Les incivilité ont reflué de 26 %
Non, jure encore la métropole qui a même créé une police des transports qui a fait ses calculs : les problèmes ont reflué de 26 %, toujours par rapport à 2019 : 161 incivilités au 1er trimestre 2019 contre 119 au 1er trimestre 2024. Le maire de Montpellier concrétise ainsi une promesse de campagne, qui s’adressait aussi aux Gilets jaunes, et qu’il convient d’apprécier dans un cadre plus large : les ex-coronapistes se sont transformées en vraies voies pour vélos et se sont multipliées comme le covoiturage (1). D’ailleurs, dans sa vision systémique, le maire de Montpellier a aussi augmenté la place du vélo. Lui-même, cycliste, Mickaël Delafosse annonce une progression de 16 % en 2023 de la pratique du deux roues, électrique ou musculaire.
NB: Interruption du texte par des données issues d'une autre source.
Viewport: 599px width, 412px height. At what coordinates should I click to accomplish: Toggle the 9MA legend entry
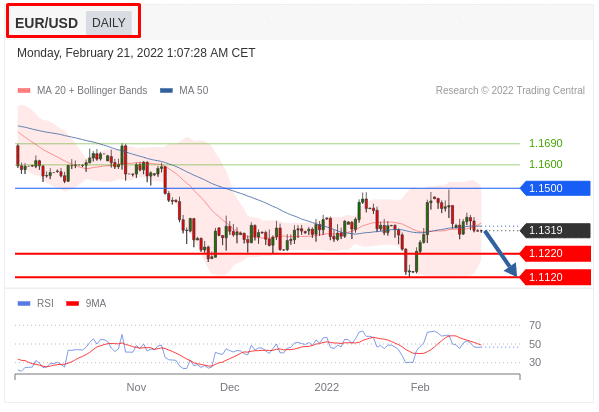point(86,303)
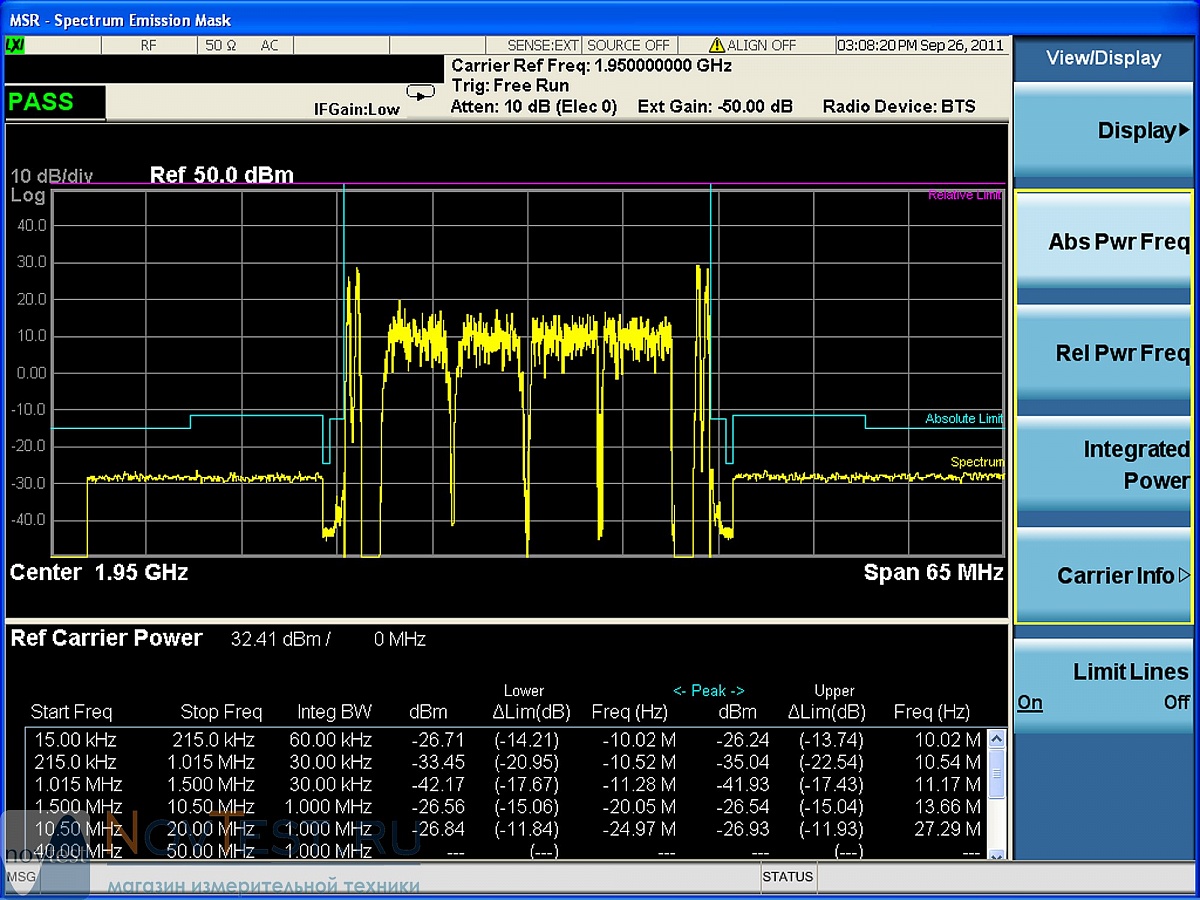Click the LXI status icon
1200x900 pixels.
pyautogui.click(x=15, y=46)
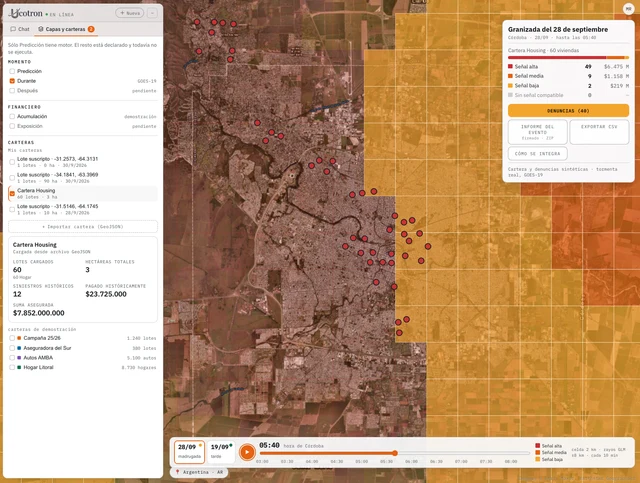Screen dimensions: 640x483
Task: Click the Argentina location pin chip
Action: 199,472
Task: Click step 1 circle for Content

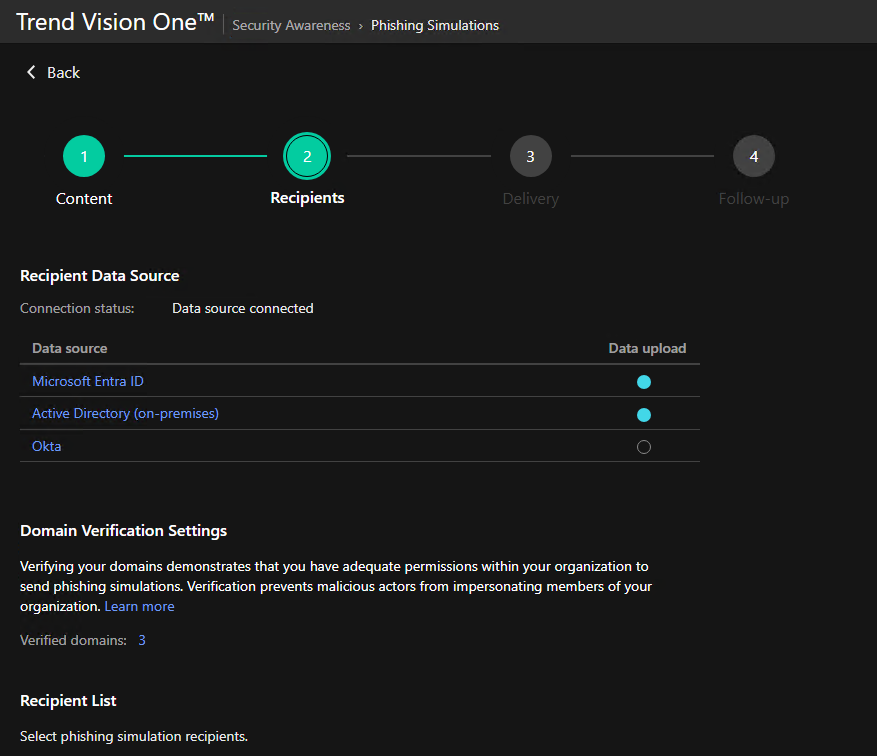Action: pyautogui.click(x=84, y=156)
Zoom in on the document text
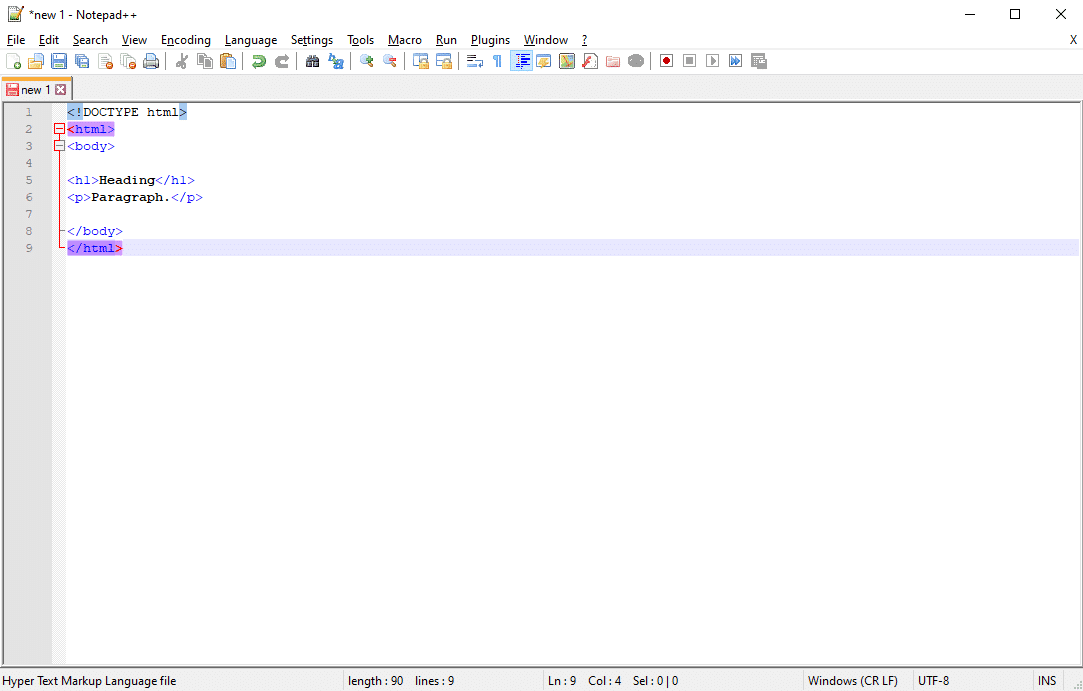1083x691 pixels. (x=365, y=61)
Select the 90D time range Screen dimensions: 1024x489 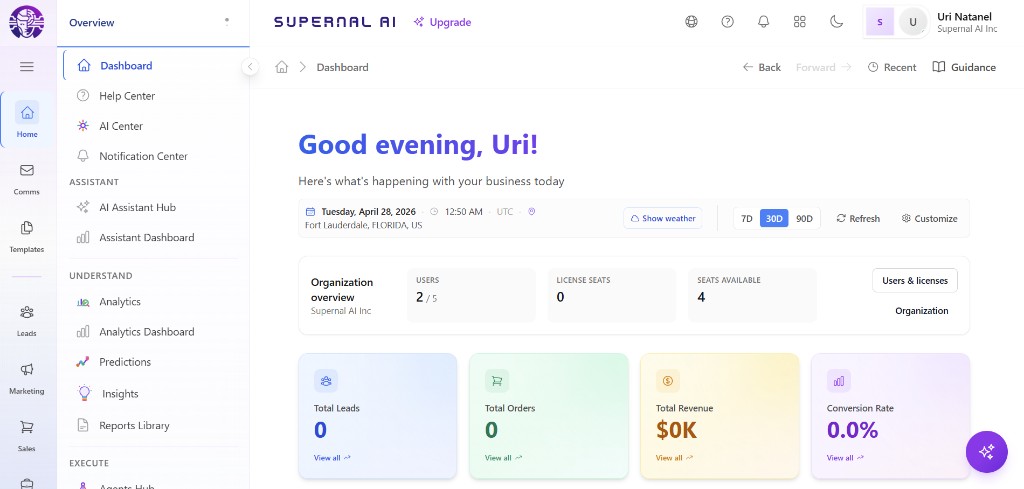coord(804,219)
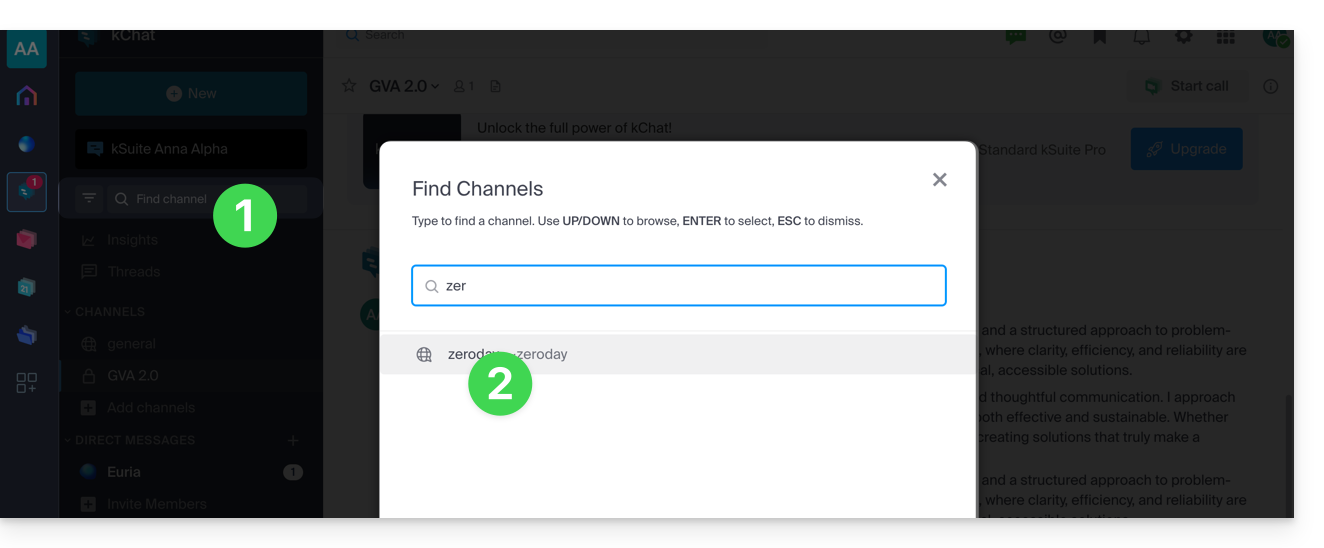Close the Find Channels dialog

click(x=939, y=180)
Pas de hausse des impôts locaux
Mickaël Delafosse réaffirme que cette gratuité n’engendrera pas de hausse des impôts locaux. Avec un argument-choc : une bonne partie de cette gratuité est financée par le versement mobilité dont s’acquittent les entreprises de plus de onze salariés. Une participation des acteurs économiques qui a progressé parce que l’activité est toujours dynamique dans le Clapas. Précisant que “les sommes perçues via le versement mobilité ont augmenté de 30 millions d’euros depuis 2020″. La collectivité ajoute à son calcul la volonté de rationaliser les coûts, en supprimant deux tiers des distributeurs de billets soit une économie de 1,5 M€ par an.
Un milliard d’euros d’investissement sur le mandat
Cette gratuité pour tous avait été initiée il y a trois ans avec la gratuité le week-end et accentuée en 2021 avec la gratuité pour les moins de 18 ans et les plus de 65 ans tous les jours, elle concerne depuis le 21 décembre 2023 à 19h, l’ensemble des habitants de la métropole, et devient ainsi une mesure universelle visiblement populaire. Alors que 140 000 véhicules entrent et sortent chaque jour dans Montpellier (soit 280 000 déplacements dégradant la qualité de vie des habitants par les embouteillages et les nuisances), les transports en commun sont plus économes en énergie (par personne transportée comparé à l’autosolisme).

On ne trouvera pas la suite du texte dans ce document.